Trump stoutly defended Sessions, one of his few early champions on Capi-
tol Hill, but many top Democrats demanded Sessions’ resignation, and a growing number of Republicans declared that he should not take part in any investigation into the case, given his own still largely unexplained role in it.
Sessions insisted there was nothing nefarious about his two meetings with the Russian ambassador, Sergey Kislyak, even though he did not disclose them to the Senate during his confirmation hearing and they occurred during the heat of the race between Hillary Clinton, the Democratic nominee, and Trump, whom Sessions was advising on national security.
In his account of the more substantive meeting, which took place in his Senate office Sept. 8, Sessions described Kislyak as one of a parade of envoys who seek out lawmakers like him to glean information about U.S. policies and promote the agendas of their governments.
“Somehow, the subject of Ukraine came up,” Sessions said, recalling that the meeting grew testy after the ambassador defended Russia’s conduct toward its neighbor and heaped blame on everybody else. “I thought he was pretty much of an old-style, Soviet-type ambassador,” Sessions said, noting that he did not accept a lunch invitation from Kislyak.
Sessions’ decision to recuse himself was one of his first public acts as attorney general. He said he made the decision after consulting with officials at the Justice Department, and he denied misleading Sen. Al Franken, D-Minn., when he said during his confirmation hearing that he had not met with Russian officials about the Trump campaign.
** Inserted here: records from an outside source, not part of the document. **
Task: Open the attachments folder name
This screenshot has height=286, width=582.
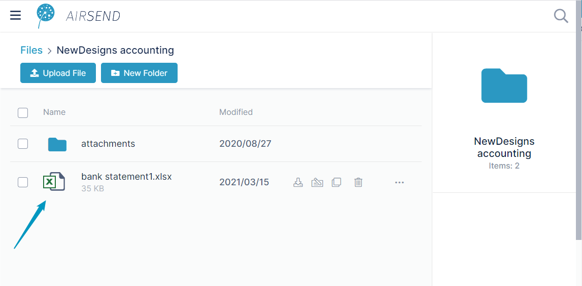Action: (x=108, y=143)
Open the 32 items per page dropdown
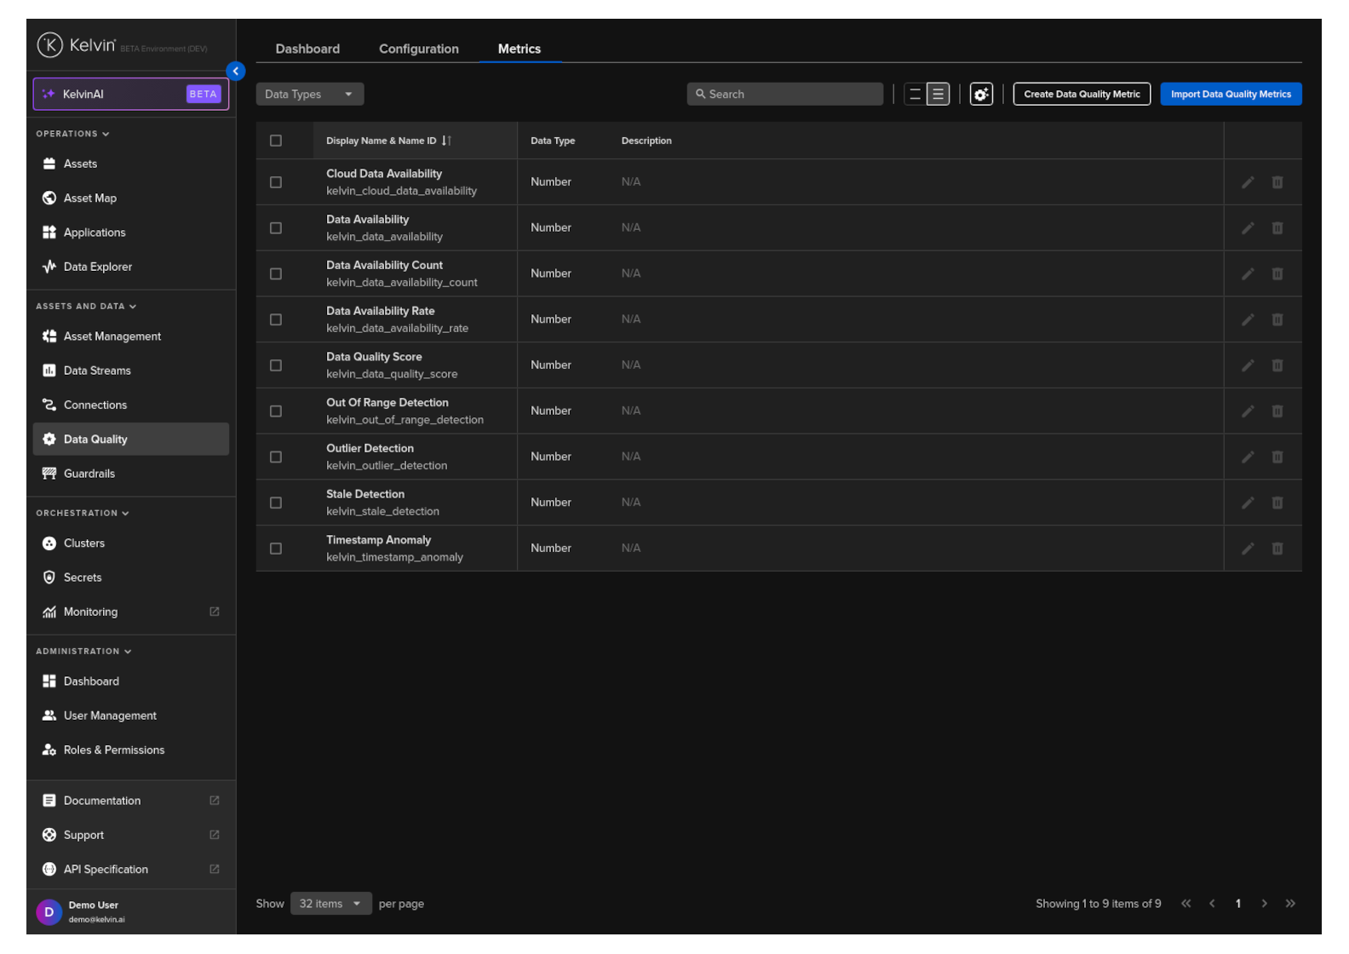Viewport: 1349px width, 954px height. pyautogui.click(x=330, y=904)
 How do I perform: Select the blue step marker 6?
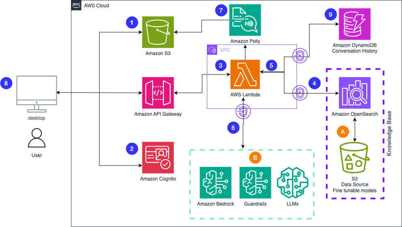tap(233, 128)
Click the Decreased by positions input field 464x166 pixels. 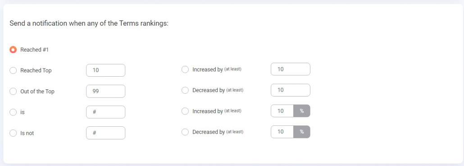[290, 90]
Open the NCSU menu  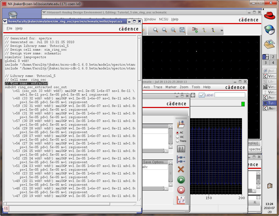tap(163, 19)
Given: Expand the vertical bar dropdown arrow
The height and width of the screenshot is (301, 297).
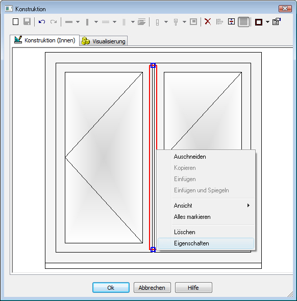Looking at the screenshot, I should (x=96, y=22).
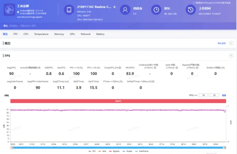Screen dimensions: 237x154
Task: Click the duration clock icon
Action: (x=157, y=10)
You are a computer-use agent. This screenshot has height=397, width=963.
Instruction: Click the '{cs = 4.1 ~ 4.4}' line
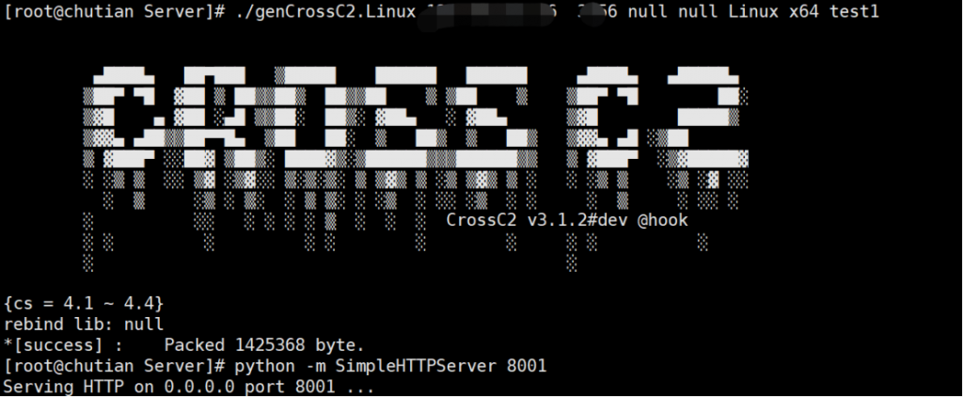[x=84, y=304]
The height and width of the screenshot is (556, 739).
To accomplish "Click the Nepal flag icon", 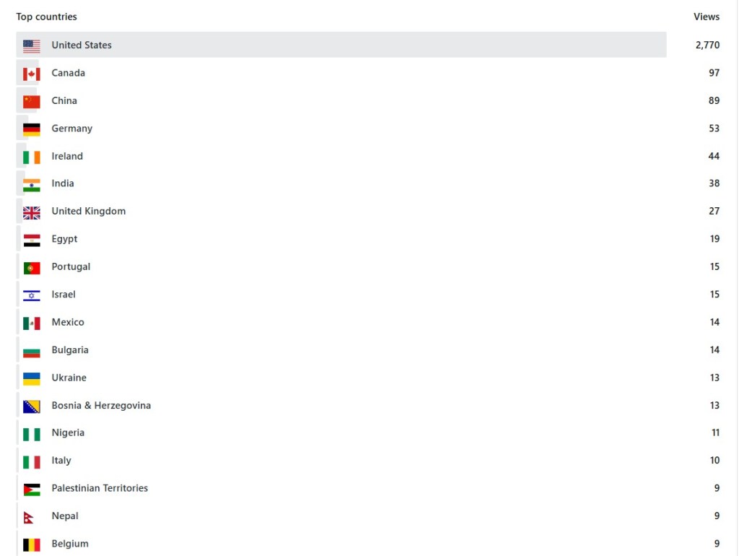I will tap(30, 517).
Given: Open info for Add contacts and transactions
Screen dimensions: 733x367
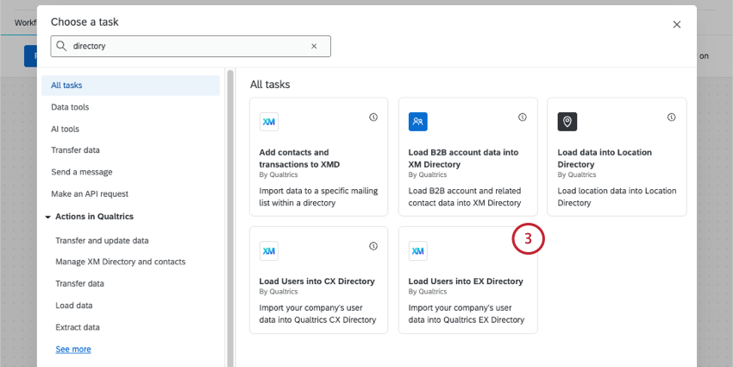Looking at the screenshot, I should [x=373, y=117].
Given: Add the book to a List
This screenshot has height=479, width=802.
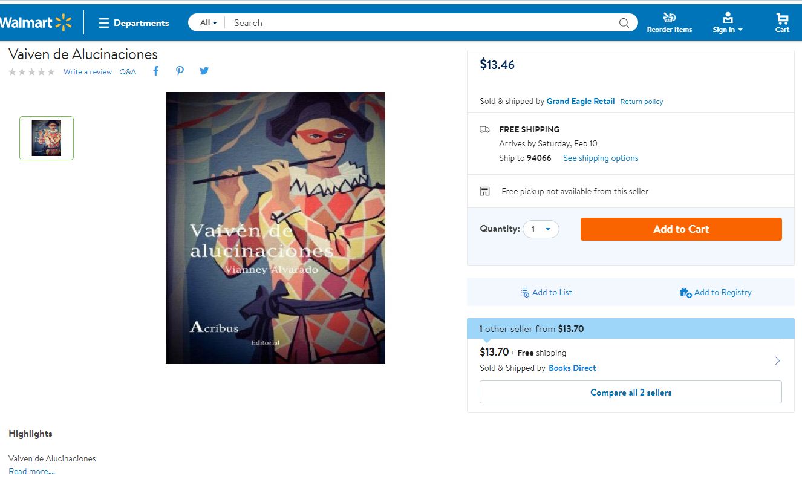Looking at the screenshot, I should [x=546, y=293].
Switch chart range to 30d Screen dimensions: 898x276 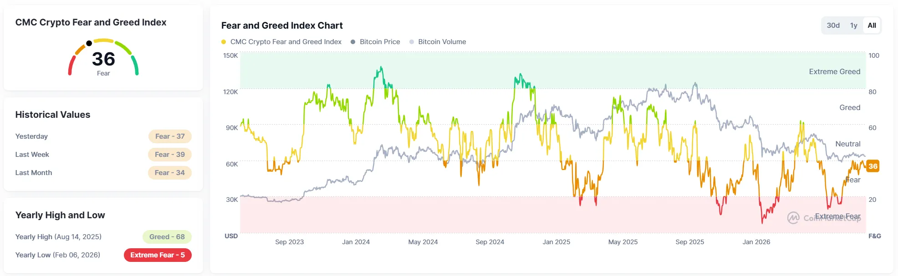833,25
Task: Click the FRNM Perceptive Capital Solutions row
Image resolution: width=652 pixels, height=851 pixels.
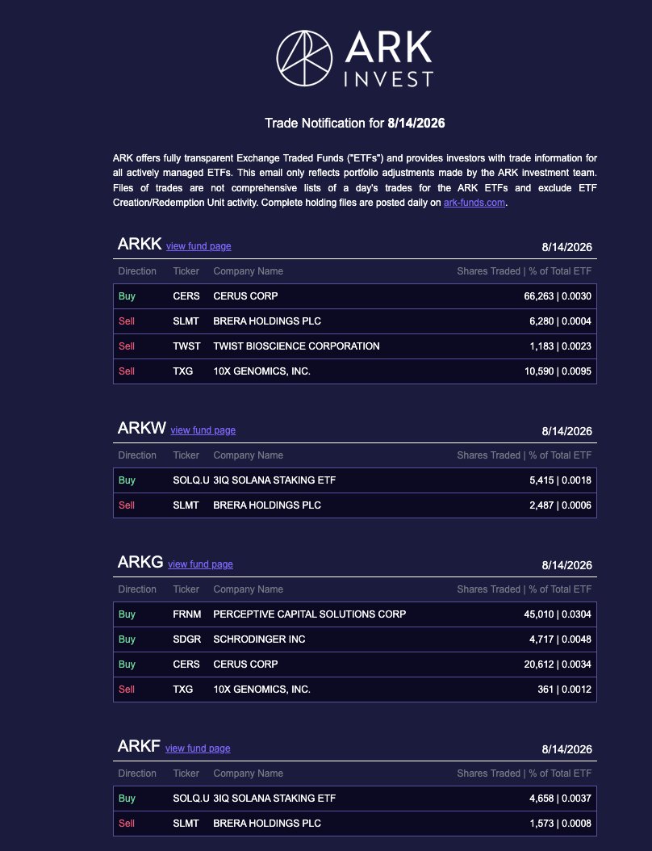Action: point(355,614)
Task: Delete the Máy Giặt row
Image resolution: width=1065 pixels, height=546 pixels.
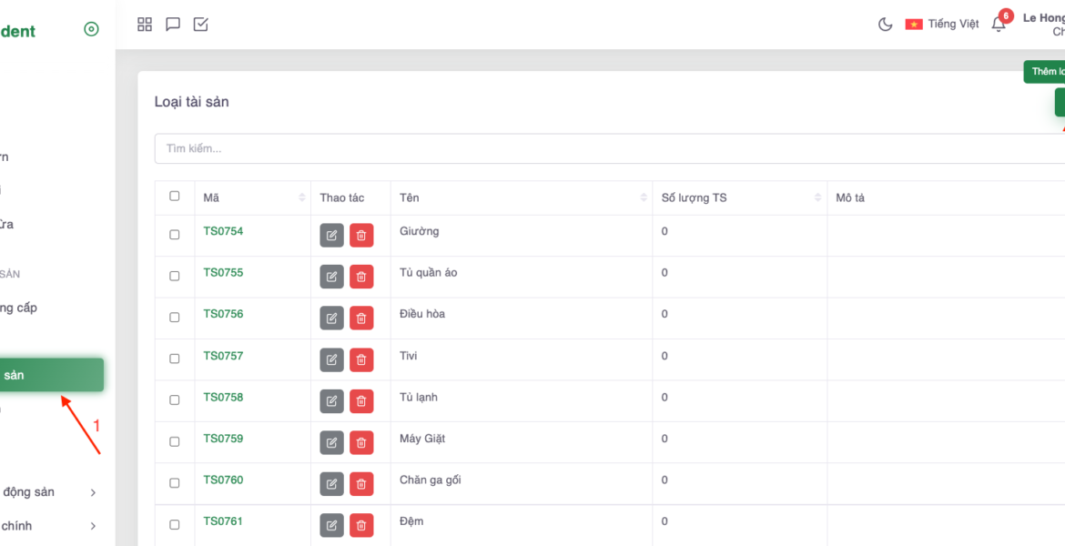Action: tap(361, 443)
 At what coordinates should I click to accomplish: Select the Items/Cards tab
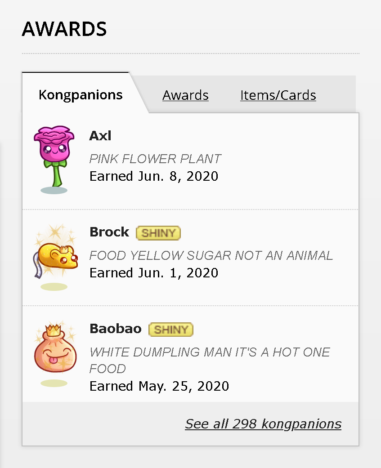click(278, 95)
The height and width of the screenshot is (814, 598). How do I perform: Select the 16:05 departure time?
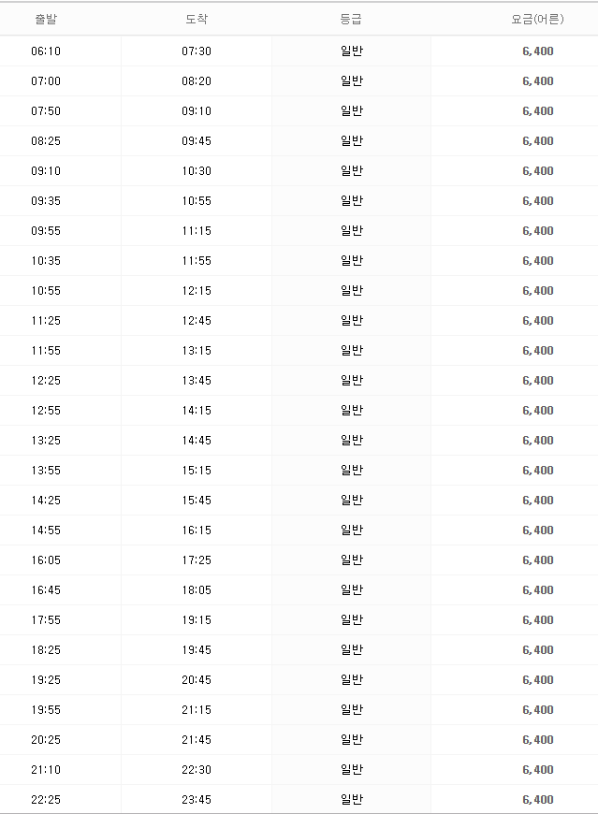click(x=46, y=560)
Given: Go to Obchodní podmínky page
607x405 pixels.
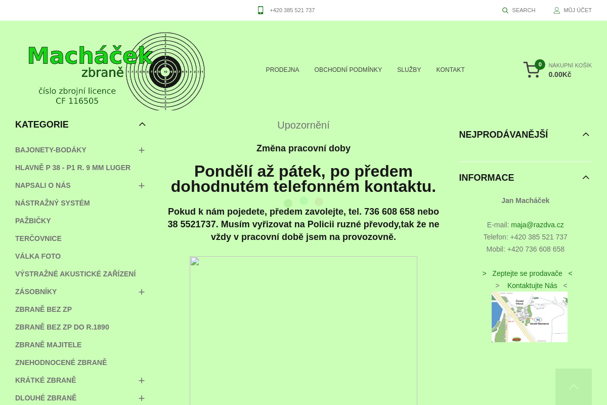Looking at the screenshot, I should tap(348, 70).
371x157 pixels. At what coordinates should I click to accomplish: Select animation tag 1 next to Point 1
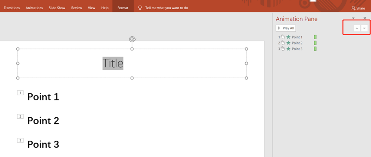coord(20,92)
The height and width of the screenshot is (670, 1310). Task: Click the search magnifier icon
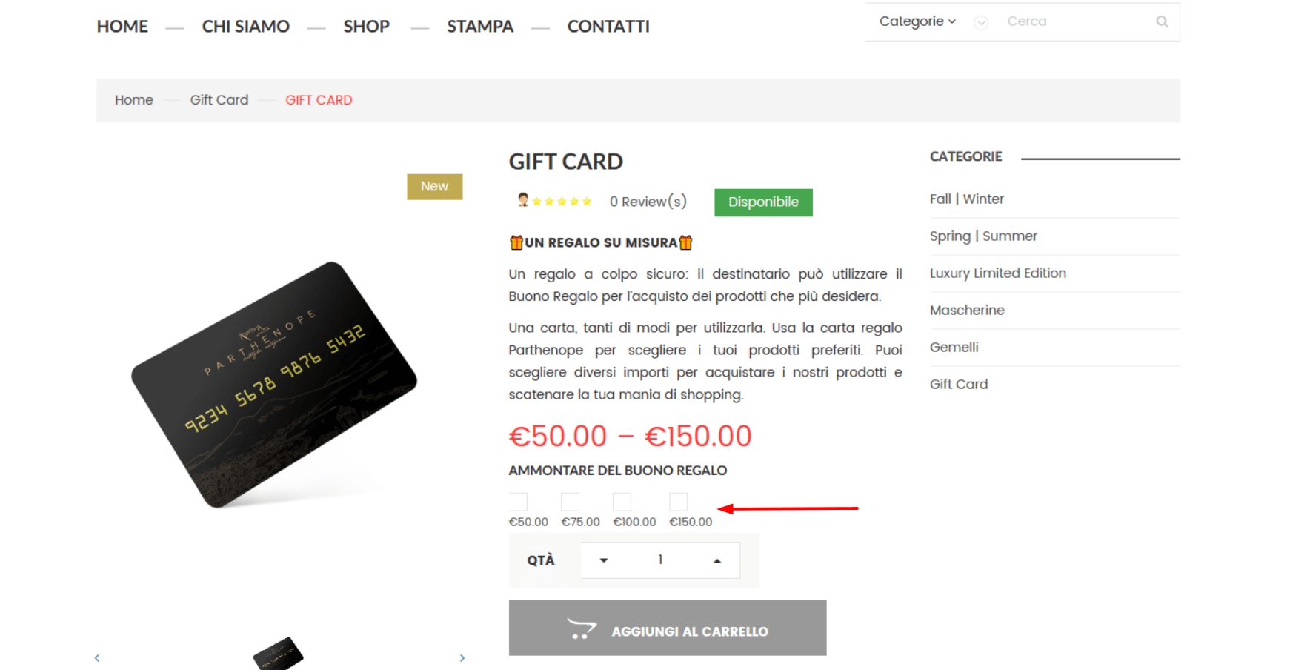pos(1162,21)
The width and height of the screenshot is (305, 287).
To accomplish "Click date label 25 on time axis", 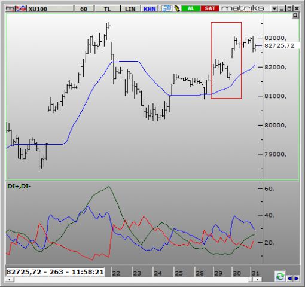I will [x=179, y=273].
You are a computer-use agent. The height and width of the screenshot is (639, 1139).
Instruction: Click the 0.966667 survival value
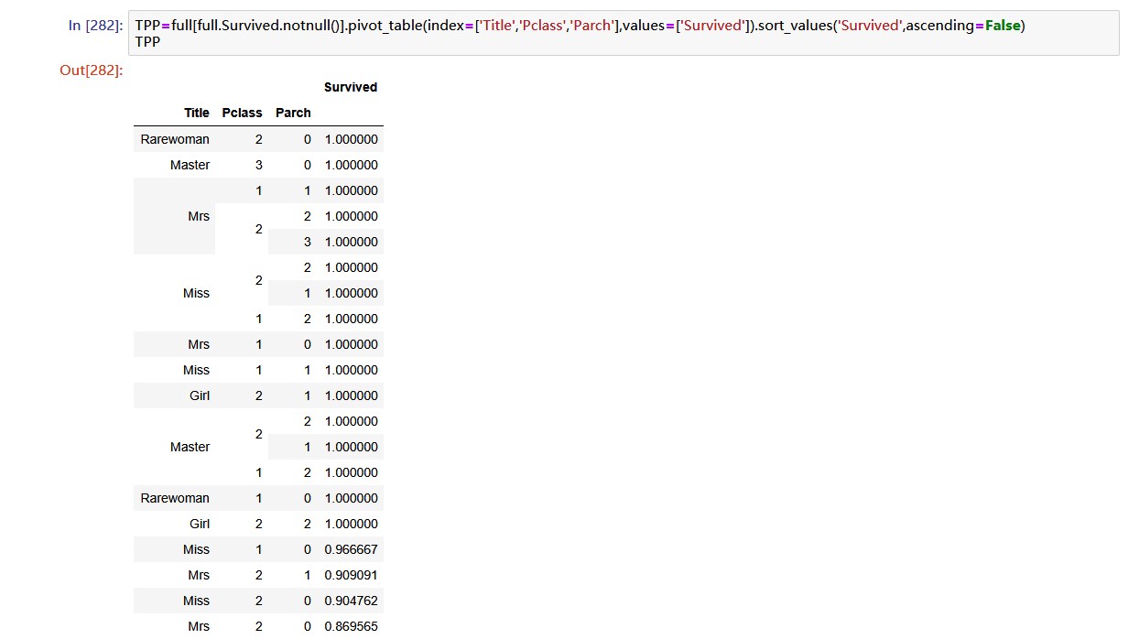[x=351, y=549]
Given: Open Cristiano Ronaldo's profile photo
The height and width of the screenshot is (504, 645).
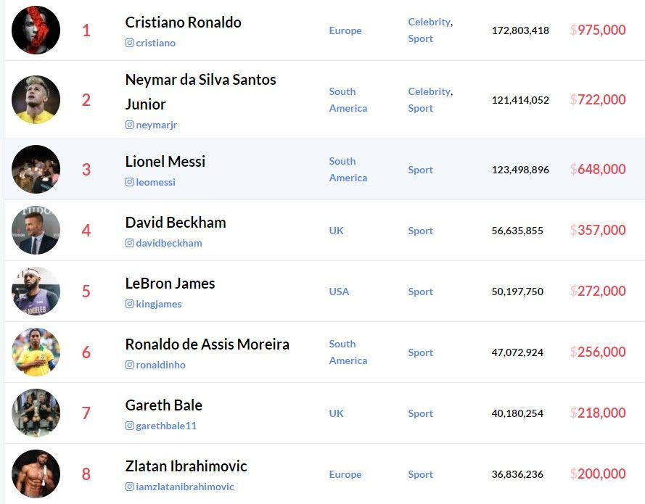Looking at the screenshot, I should (x=36, y=30).
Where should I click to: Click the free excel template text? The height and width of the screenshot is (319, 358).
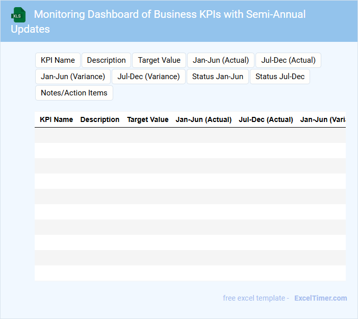(x=256, y=298)
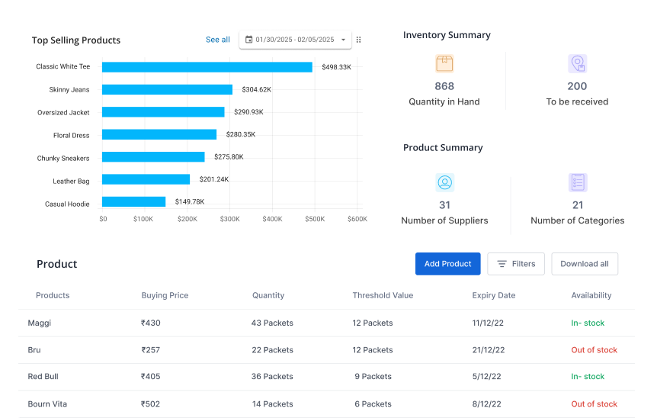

“In retrospect,” Session said, “I should have slowed down and said, ‘But I did meet one Russian official a couple of times, and that would be the ambassador.’”
The latest disclosures — and the Trump administration’s contradictory accounts of them — have deepened the questions about Russia’s role in the election and its aftermath. It has fueled calls for congressional and independent investigations, and toppled another close Trump aide, Michael Flynn, who resigned as national security adviser last month after admitting he had misled the administration over his contacts with Kislyak.
On Thursday, the White House confirmed that Flynn had his own previously undisclosed meeting with the ambassador in December to “establish a line of communication” between the incoming administration and the Russian government. Jared Kushner, Trump’s son-in-law and now a senior adviser, also participated in the meeting at Trump Tower.
The extent and frequency of the Flynn-Kislyak contacts remains unclear. But news of the meeting added to the emerging picture of how the relationship between Trump’s incoming team and Moscow was evolving to include some of Trump’s most trusted advisers.
Sessions’ decision to recuse himself exposed a rift between the White House and the Justice Department, not only over whether he should do so — Trump said he did not think he needed to — but over Trump’s public assertions about the issue. A Justice official confessed puzzlement about why the White House regularly asserted that no one from the Trump campaign had any contact with the Russian government.
Trump said that he “wasn’t aware” that Sessions had spoken to the ambassador, but that he believed the attorney general had testified truthfully during his confirmation hearing. “I think he probably did,” Trump told reporters, while touring the USS Gerald R. Ford, the newest American aircraft carrier, in Newport News, Va.
The disclosure, first reported by the Washington Post, contradicted forceful and repeated denials from the White House that anyone from the campaign had discussions with the Russians. “I have nothing to do with Russia,” Trump said on Feb. 20. “To the best of my knowledge, no person that I deal with does.”
When Sessions was asked at Thursday’s news conference whether he and the ambassador had discussed Trump or the upcoming election, he said, “I don’t recall.” Ambassadors, he added, are typically “pretty gossipy” and “this was in campaign season, but I don’t recall any specific political discussions,” he said.
At Sessions’ confirmation hearing, Franken asked him about a CNN report that after the election intelligence briefers had told President Barack Obama and Trump that Russian operatives claimed to have compromising information about Trump.
Franken also noted that the report indicated that surrogates for Trump and intermediaries for the Russian government continued to exchange information during the campaign. He asked Sessions what he would do if that report proved true.
Sessions replied that he was “not aware of any of those activities.” He added: “I have been called a surrogate at a time or two in that campaign, and I didn’t have — did not have communications with the Russians, and I’m unable to comment on it.”
On Thursday, Sessions said he did not view Kislyak’s visit as tied to his role in the Trump campaign, though he acknowledged, “I can’t speak for what the Russian ambassador may have had in his mind.”